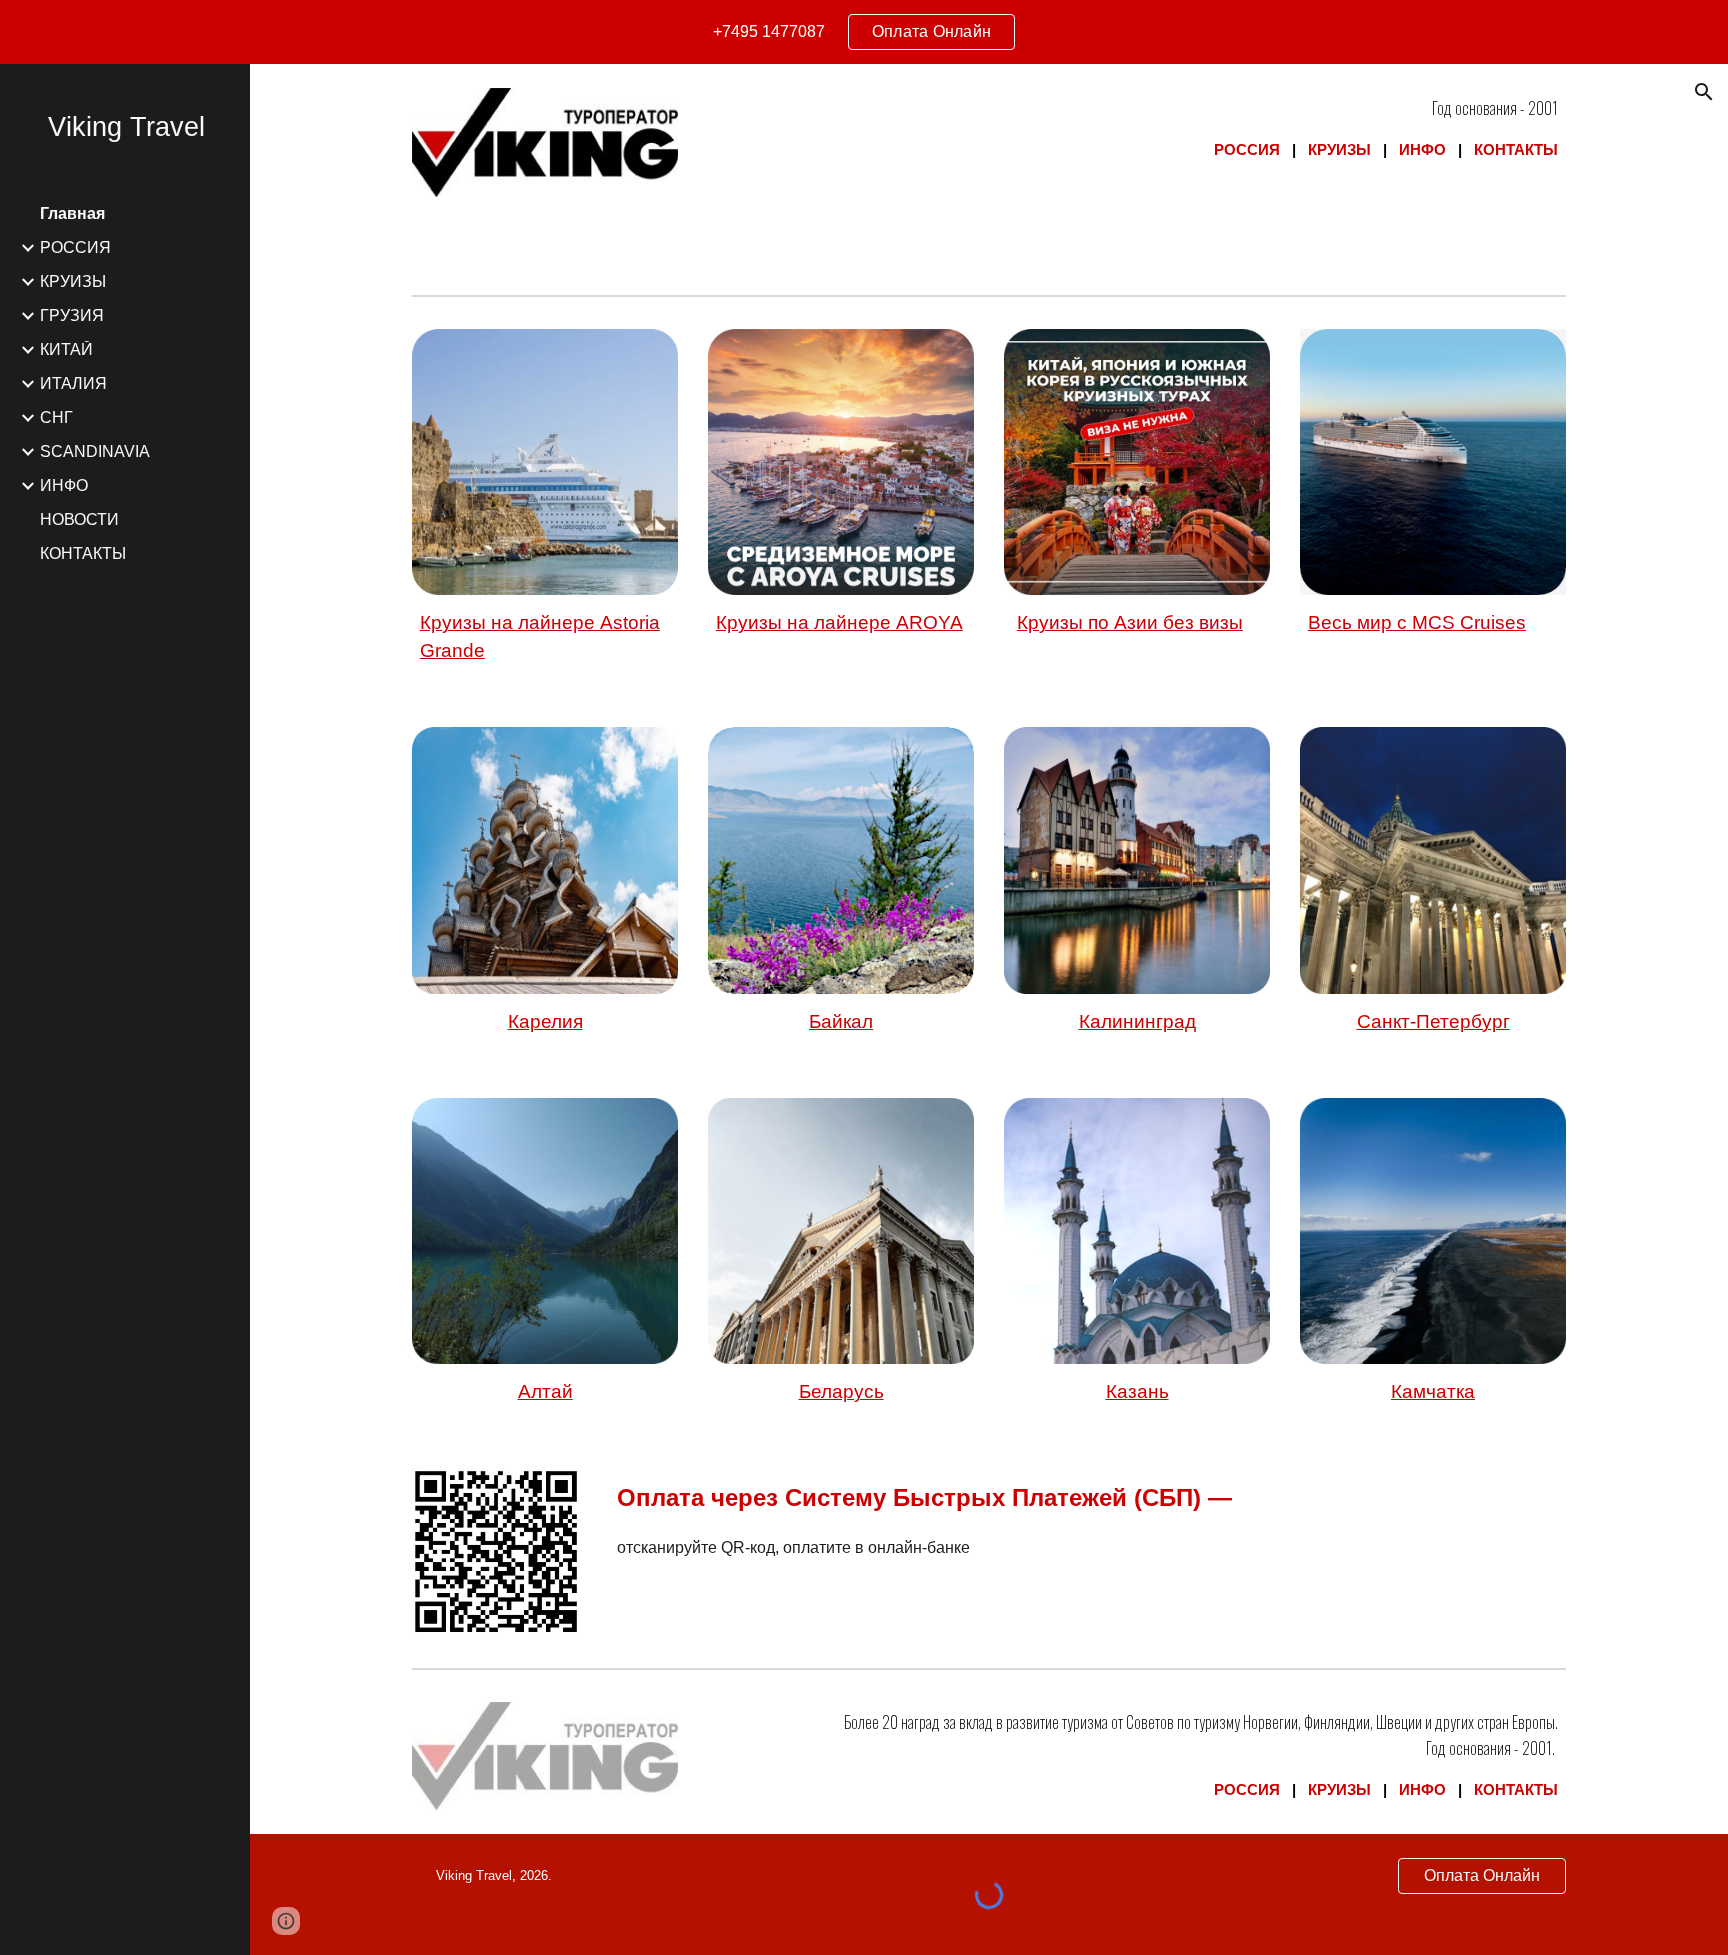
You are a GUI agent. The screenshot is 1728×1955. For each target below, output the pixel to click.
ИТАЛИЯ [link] (73, 383)
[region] (864, 32)
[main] (1137, 129)
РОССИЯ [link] (75, 247)
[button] (1704, 92)
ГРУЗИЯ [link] (72, 315)
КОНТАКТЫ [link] (83, 553)
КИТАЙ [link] (66, 349)
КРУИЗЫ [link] (73, 281)
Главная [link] (72, 213)
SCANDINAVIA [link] (95, 451)
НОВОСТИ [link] (79, 519)
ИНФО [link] (64, 485)
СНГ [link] (56, 417)
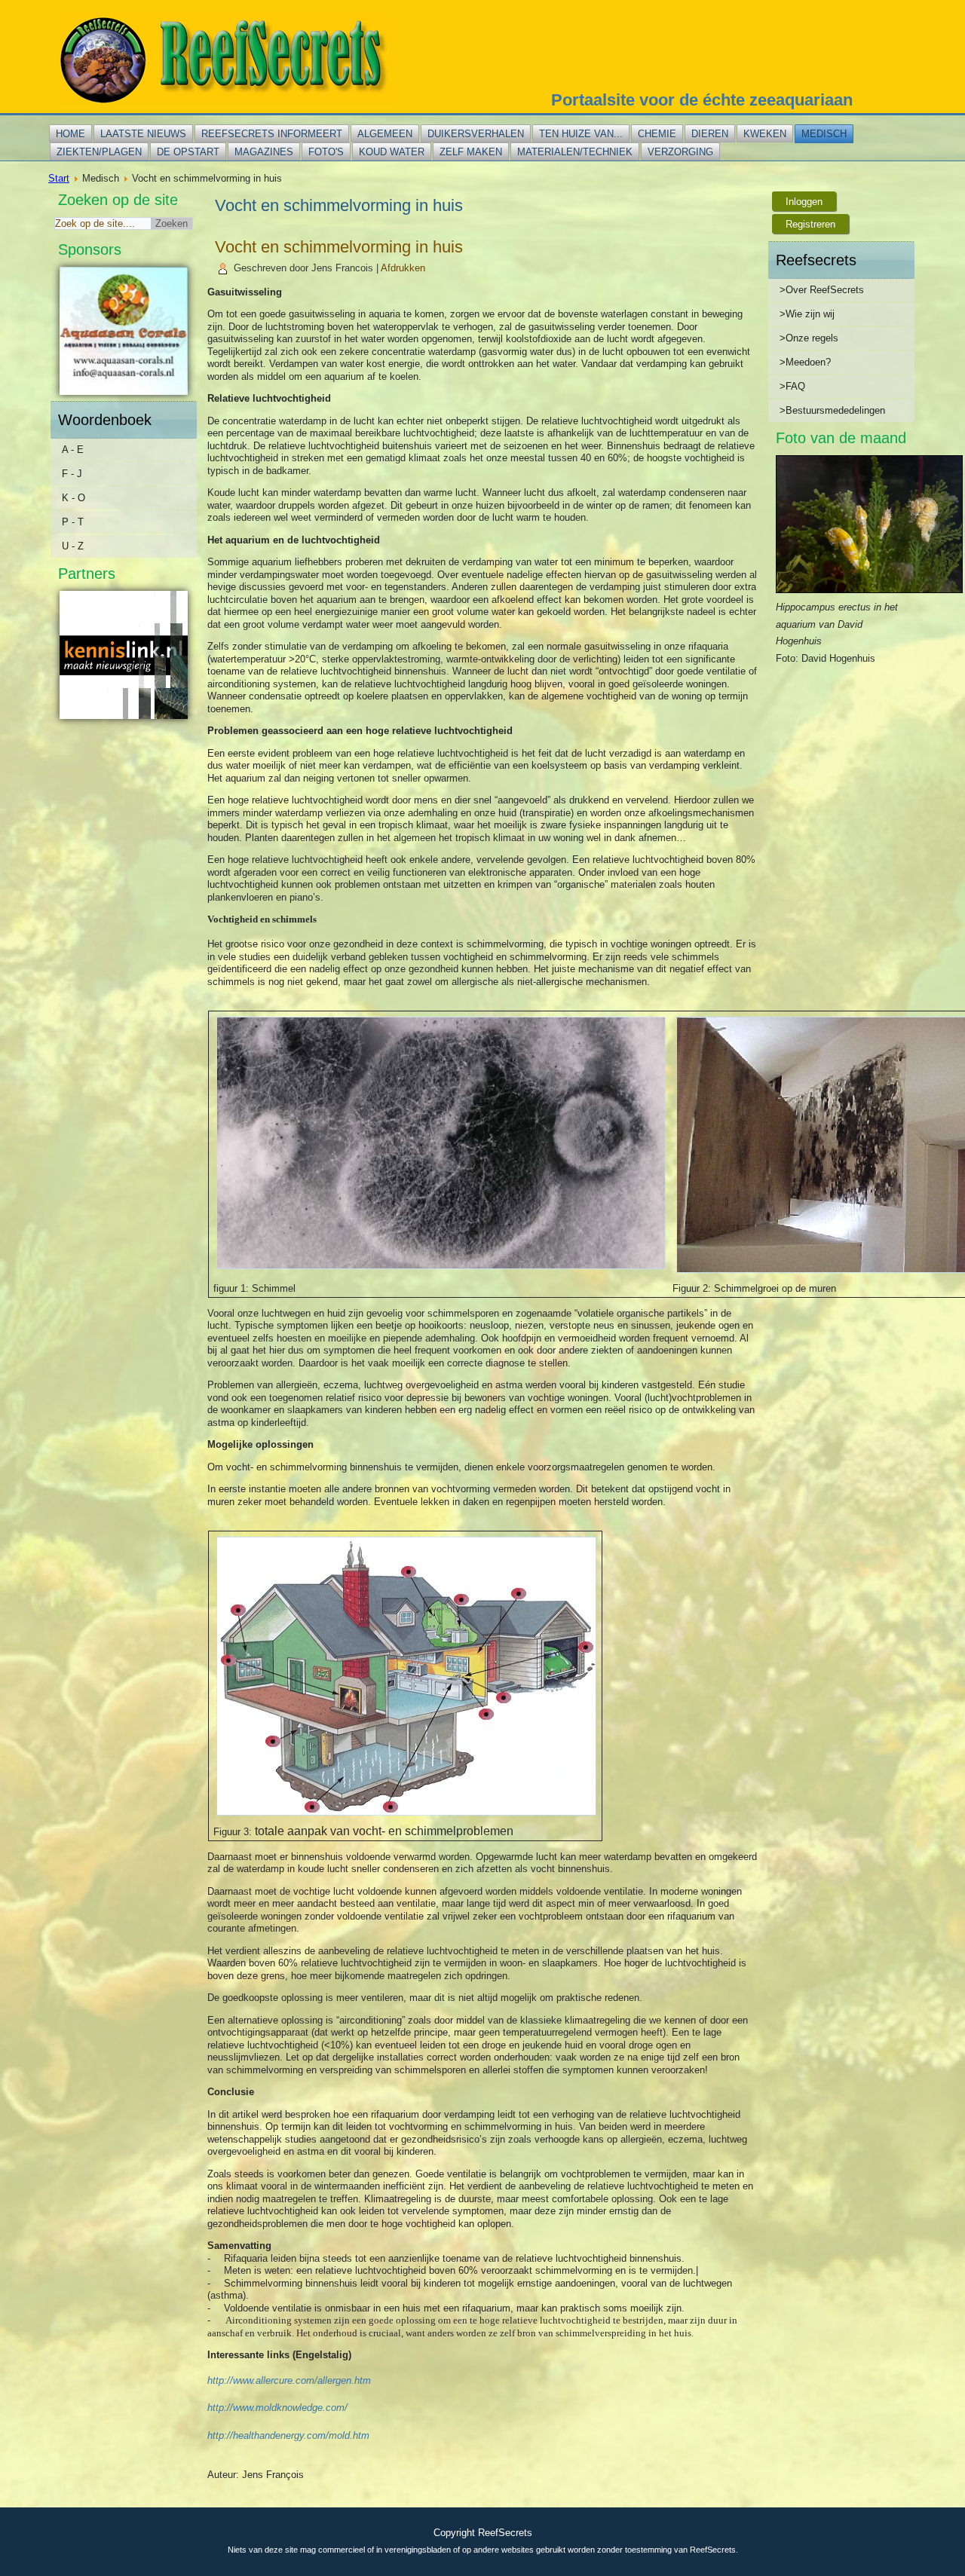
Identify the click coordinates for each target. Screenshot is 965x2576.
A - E (73, 449)
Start (58, 178)
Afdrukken (403, 268)
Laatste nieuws (143, 133)
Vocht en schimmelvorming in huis (339, 246)
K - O (73, 497)
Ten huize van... (581, 133)
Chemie (657, 133)
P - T (73, 522)
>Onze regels (809, 338)
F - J (72, 473)
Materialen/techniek (575, 152)
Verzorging (680, 152)
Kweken (764, 133)
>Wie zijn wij (807, 314)
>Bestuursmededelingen (832, 410)
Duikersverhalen (475, 133)
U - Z (73, 546)
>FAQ (792, 386)
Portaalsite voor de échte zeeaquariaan (702, 99)
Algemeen (384, 133)
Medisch (824, 133)
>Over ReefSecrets (822, 289)
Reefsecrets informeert (271, 133)
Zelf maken (471, 152)
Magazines (263, 152)
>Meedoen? (805, 362)
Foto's (326, 152)
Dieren (709, 133)
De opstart (188, 152)
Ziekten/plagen (99, 152)
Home (70, 133)
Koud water (391, 152)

# # #

• Aim of the task:
Word for word, reproduce all the data, but not the pictures.

• Answer to the problem:
You are a GUI agent. The screenshot is 1728×1955. For each target below, output the pixel to click.
ИТАЛИЯ [link] (73, 383)
[region] (864, 32)
[main] (1137, 129)
РОССИЯ [link] (75, 247)
[button] (1704, 92)
ГРУЗИЯ [link] (72, 315)
КОНТАКТЫ [link] (83, 553)
КИТАЙ [link] (66, 349)
КРУИЗЫ [link] (73, 281)
Главная [link] (72, 213)
SCANDINAVIA [link] (95, 451)
НОВОСТИ [link] (79, 519)
ИНФО [link] (64, 485)
СНГ [link] (56, 417)
Identify the click coordinates for each target. Screenshot is 965x2576.
A - E (73, 449)
Start (58, 178)
Afdrukken (403, 268)
Laatste nieuws (143, 133)
Vocht en schimmelvorming in huis (339, 246)
K - O (73, 497)
Ten huize van... (581, 133)
Chemie (657, 133)
P - T (73, 522)
>Onze regels (809, 338)
F - J (72, 473)
Materialen/techniek (575, 152)
Verzorging (680, 152)
Kweken (764, 133)
>Wie zijn wij (807, 314)
>Bestuursmededelingen (832, 410)
Duikersverhalen (475, 133)
U - Z (73, 546)
>FAQ (792, 386)
Portaalsite voor de échte zeeaquariaan (702, 99)
Algemeen (384, 133)
Medisch (824, 133)
>Over ReefSecrets (822, 289)
Reefsecrets informeert (271, 133)
Zelf maken (471, 152)
Magazines (263, 152)
>Meedoen? (805, 362)
Foto's (326, 152)
Dieren (709, 133)
De opstart (188, 152)
Ziekten/plagen (99, 152)
Home (70, 133)
Koud water (391, 152)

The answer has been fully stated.